Three Mobile App Award Winners from our Client Portfolio

Cameron Johnson, founder of Nickson, won $100,000 from Steve Case’s Revolution: Rise of the Rest tour and seed fund. Winners of the “Rise of the Rest” content also received ongoing PR assistance, executive connections, and the potential for additional investment funding. In some ways, investor-backed contests like this are like startup incubators and accelerators.

Nirinjan Yee of BreathResearch was one of the 19 “solvers” selected from hundreds of innovators at MIT’s “Solve at the United Nations” contest for her work with COPD and the MyBreath App. As defined in their press release, “Solve is a marketplace bringing together the people with great solutions and cross-sector leaders with the resources – financial, technical, organizational – to fund, pilot and scale those solutions.” Prestigious academic institutions, with a focus on tech, sponsor contests, too.

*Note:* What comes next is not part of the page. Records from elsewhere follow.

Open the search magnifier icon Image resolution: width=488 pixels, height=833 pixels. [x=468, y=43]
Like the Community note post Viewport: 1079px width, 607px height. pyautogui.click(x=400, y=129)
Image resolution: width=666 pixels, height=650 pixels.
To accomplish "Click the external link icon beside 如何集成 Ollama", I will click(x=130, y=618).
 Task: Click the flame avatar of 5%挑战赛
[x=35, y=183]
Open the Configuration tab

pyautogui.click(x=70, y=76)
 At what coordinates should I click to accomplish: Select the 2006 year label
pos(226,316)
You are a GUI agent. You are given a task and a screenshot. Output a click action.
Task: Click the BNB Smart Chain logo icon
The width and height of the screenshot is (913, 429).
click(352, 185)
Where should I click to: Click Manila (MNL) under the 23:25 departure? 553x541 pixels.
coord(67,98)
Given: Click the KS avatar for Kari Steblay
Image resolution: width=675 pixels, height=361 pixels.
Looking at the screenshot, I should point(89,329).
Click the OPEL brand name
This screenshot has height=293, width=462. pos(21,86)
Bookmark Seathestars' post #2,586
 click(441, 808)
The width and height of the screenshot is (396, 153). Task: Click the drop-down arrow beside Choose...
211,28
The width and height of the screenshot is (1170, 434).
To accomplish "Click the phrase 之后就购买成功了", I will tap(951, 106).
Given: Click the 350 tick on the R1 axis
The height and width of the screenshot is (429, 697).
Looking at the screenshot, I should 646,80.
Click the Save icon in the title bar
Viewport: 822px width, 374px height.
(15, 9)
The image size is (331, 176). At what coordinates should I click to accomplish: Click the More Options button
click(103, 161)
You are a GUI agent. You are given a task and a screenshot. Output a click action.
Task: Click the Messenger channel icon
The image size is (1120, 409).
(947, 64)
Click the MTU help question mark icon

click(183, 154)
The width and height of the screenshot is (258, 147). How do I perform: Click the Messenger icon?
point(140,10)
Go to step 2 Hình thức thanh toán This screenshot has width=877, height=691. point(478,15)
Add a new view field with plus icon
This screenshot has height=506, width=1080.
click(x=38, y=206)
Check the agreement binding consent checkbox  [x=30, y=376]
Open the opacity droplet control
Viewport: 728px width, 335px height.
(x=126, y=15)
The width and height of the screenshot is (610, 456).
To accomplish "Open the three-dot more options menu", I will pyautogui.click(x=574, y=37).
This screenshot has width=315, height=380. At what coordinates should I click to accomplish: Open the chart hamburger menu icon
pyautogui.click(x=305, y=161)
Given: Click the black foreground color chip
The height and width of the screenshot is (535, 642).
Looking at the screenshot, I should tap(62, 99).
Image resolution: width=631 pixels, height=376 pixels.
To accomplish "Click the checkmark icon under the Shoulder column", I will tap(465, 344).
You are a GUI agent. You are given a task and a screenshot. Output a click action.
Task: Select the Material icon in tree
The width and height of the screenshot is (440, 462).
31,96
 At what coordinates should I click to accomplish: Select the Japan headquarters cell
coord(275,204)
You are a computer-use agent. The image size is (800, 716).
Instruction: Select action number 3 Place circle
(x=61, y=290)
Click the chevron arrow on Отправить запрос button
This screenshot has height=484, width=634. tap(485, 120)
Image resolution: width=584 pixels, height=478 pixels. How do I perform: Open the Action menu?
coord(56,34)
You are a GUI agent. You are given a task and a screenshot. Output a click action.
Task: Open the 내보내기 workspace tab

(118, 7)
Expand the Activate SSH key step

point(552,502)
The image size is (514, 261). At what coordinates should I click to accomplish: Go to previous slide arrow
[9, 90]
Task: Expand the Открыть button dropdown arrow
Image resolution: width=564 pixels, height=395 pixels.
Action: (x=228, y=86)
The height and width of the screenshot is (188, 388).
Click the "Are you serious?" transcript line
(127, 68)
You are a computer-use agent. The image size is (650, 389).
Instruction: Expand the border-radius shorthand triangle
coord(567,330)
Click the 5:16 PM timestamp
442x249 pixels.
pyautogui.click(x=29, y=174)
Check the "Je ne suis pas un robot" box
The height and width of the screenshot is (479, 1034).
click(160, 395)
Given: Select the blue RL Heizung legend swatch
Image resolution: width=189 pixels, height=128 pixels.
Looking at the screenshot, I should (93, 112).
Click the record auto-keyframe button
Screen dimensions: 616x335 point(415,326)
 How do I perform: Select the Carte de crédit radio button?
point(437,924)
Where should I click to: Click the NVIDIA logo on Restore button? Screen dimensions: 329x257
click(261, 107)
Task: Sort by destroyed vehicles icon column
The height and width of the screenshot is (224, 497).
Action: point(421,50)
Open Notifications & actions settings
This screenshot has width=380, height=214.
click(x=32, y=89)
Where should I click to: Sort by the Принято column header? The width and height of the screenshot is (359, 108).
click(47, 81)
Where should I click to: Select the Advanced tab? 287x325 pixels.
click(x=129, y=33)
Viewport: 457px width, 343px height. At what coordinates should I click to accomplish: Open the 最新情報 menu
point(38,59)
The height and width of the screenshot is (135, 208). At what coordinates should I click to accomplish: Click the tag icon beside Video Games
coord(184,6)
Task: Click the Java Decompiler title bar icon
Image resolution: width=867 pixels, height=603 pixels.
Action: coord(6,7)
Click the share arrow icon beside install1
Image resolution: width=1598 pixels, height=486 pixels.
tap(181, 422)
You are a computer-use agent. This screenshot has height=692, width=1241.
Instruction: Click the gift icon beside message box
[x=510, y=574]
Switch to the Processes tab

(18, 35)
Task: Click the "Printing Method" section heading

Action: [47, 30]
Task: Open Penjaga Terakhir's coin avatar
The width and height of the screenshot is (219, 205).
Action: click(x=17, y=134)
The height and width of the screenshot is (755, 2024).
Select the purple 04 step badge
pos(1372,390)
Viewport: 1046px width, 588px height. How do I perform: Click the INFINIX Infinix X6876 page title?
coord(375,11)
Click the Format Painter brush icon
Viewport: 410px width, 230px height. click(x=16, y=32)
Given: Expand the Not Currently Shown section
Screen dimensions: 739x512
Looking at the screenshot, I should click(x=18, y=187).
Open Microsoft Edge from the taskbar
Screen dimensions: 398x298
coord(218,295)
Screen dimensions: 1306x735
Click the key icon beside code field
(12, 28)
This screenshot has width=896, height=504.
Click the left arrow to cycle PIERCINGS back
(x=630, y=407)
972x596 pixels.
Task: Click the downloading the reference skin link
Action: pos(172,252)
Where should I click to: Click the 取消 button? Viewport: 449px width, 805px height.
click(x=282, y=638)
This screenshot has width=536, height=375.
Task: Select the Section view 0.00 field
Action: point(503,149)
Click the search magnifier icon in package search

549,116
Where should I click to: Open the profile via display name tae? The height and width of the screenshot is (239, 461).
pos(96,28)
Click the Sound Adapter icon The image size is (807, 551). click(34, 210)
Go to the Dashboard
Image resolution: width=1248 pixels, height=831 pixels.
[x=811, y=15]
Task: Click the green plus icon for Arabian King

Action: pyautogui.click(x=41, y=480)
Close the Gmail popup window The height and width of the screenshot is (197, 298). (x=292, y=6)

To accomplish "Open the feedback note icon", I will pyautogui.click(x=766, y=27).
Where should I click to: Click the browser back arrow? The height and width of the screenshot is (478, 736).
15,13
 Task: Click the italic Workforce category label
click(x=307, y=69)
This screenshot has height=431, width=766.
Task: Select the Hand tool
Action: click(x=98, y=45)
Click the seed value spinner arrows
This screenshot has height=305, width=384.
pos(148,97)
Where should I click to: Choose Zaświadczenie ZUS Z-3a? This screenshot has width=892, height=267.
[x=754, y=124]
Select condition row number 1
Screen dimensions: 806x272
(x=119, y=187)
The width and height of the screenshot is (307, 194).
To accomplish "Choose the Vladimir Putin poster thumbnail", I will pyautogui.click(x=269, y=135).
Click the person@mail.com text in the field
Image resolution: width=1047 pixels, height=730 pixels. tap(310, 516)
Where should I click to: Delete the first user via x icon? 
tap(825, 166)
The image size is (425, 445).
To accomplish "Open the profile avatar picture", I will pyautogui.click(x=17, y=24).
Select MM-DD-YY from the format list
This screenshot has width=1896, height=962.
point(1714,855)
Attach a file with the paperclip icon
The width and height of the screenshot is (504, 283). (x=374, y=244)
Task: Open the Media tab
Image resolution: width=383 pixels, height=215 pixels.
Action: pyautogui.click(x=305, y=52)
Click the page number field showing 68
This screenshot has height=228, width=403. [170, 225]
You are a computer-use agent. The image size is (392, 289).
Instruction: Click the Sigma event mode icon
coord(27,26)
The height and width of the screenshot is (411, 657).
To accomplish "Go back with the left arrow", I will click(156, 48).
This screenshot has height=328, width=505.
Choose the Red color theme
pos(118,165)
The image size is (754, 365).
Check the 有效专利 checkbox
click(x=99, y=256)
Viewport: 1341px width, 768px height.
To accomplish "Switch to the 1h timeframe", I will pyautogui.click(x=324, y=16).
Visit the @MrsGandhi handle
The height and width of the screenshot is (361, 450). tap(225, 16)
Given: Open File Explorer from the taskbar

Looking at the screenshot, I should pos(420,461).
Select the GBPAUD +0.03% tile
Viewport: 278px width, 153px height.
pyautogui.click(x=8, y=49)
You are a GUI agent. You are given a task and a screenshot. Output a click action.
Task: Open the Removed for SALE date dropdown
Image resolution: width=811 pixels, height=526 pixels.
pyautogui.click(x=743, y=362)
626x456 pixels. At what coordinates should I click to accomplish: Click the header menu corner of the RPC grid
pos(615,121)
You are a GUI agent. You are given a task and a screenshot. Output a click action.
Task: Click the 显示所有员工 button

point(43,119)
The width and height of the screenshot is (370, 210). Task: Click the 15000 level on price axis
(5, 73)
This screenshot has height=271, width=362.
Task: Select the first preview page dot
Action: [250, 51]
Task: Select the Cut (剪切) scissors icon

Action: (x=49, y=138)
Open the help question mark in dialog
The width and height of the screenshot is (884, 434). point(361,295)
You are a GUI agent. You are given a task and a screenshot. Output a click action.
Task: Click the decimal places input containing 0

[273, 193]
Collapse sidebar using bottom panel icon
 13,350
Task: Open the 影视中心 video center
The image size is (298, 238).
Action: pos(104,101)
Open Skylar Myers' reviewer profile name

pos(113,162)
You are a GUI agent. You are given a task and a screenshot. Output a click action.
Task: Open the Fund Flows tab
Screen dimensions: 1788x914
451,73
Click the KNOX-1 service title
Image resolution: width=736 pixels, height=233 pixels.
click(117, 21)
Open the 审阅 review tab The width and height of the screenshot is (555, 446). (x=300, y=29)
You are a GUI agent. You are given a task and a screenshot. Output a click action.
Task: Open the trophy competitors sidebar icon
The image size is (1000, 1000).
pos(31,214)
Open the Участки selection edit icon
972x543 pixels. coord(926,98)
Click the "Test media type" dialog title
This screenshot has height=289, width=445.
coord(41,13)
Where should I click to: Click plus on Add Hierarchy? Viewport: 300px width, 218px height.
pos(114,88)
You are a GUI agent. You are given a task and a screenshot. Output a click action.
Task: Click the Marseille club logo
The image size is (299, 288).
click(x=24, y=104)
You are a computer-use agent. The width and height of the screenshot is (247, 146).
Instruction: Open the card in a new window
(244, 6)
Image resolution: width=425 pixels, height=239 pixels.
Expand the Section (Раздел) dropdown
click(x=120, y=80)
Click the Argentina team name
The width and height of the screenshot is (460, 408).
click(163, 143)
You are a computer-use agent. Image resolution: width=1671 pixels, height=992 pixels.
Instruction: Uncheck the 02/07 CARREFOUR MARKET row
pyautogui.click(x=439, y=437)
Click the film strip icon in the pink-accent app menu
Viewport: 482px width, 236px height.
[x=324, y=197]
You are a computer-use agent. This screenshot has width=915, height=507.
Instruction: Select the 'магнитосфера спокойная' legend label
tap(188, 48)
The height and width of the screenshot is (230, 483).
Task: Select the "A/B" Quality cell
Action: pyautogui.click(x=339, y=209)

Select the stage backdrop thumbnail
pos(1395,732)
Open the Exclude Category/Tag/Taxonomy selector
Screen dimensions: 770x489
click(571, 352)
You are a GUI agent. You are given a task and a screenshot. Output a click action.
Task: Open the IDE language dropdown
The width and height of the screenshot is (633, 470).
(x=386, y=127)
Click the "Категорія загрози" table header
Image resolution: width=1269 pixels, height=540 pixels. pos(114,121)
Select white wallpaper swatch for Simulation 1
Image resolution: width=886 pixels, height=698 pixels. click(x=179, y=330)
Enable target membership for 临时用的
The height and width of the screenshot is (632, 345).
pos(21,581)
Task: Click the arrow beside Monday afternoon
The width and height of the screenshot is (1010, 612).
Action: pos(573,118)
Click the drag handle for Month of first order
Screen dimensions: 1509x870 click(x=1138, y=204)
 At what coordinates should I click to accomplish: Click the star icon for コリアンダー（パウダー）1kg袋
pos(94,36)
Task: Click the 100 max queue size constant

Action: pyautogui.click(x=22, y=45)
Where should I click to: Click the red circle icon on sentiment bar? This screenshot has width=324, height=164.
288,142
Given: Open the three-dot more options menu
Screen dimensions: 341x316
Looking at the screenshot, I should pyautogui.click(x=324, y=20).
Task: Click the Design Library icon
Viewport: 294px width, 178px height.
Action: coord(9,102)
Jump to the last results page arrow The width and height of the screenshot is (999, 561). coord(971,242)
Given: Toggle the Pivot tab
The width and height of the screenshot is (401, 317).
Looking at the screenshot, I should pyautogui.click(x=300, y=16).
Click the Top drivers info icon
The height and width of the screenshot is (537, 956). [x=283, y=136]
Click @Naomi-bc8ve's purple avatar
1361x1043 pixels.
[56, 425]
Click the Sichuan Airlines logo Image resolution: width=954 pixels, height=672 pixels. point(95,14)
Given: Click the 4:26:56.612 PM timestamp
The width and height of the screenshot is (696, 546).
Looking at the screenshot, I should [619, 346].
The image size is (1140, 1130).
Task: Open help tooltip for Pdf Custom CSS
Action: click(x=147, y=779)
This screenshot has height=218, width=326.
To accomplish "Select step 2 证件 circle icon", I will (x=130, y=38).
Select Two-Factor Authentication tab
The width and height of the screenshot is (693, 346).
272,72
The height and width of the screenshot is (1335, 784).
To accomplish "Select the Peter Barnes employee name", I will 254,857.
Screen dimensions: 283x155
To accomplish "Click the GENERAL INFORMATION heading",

Swiftmile applied to Verizon’s Powerful Answers competition by presenting a business idea that would serve commuters by getting to work without having to drive – get cars off the road, reduce congestion and greenhouse gas emissions. Verizon’s competition involved over 1500 companies from 78 countries, and while Swiftmile didn’t take the top prize, it was one of the finalists to win $250,000.

A Final Note on “Publicity”

I’ve commented before about how Victor Shaburov used Kickstarter to launch Looksery. The publicity he generated from the campaign was arguably exponentially more valuable than the $46k received in pledges. It is the publicity that more than likely let him flip it over to SnapChat for $150 million. While this was not an award or contest-based event, the marketing and PR value of winning an award can factor in almost identically – and be of far greater value than any lump sum cash prize.

When people write about you and your app, engage them. This may start with their referencing a press release. Odds are, if a company’s publishing or using press releases as the basis for content, their writers would be happy for even more “easy to run stories.” Ask them if they’d like a free copy for a review of your app or if they’d be open for an interview. Even if you don’t hit a “home run” with your app, if you can use the event to hit a few singles and doubles, you’ll still be able to light up the scoreboard.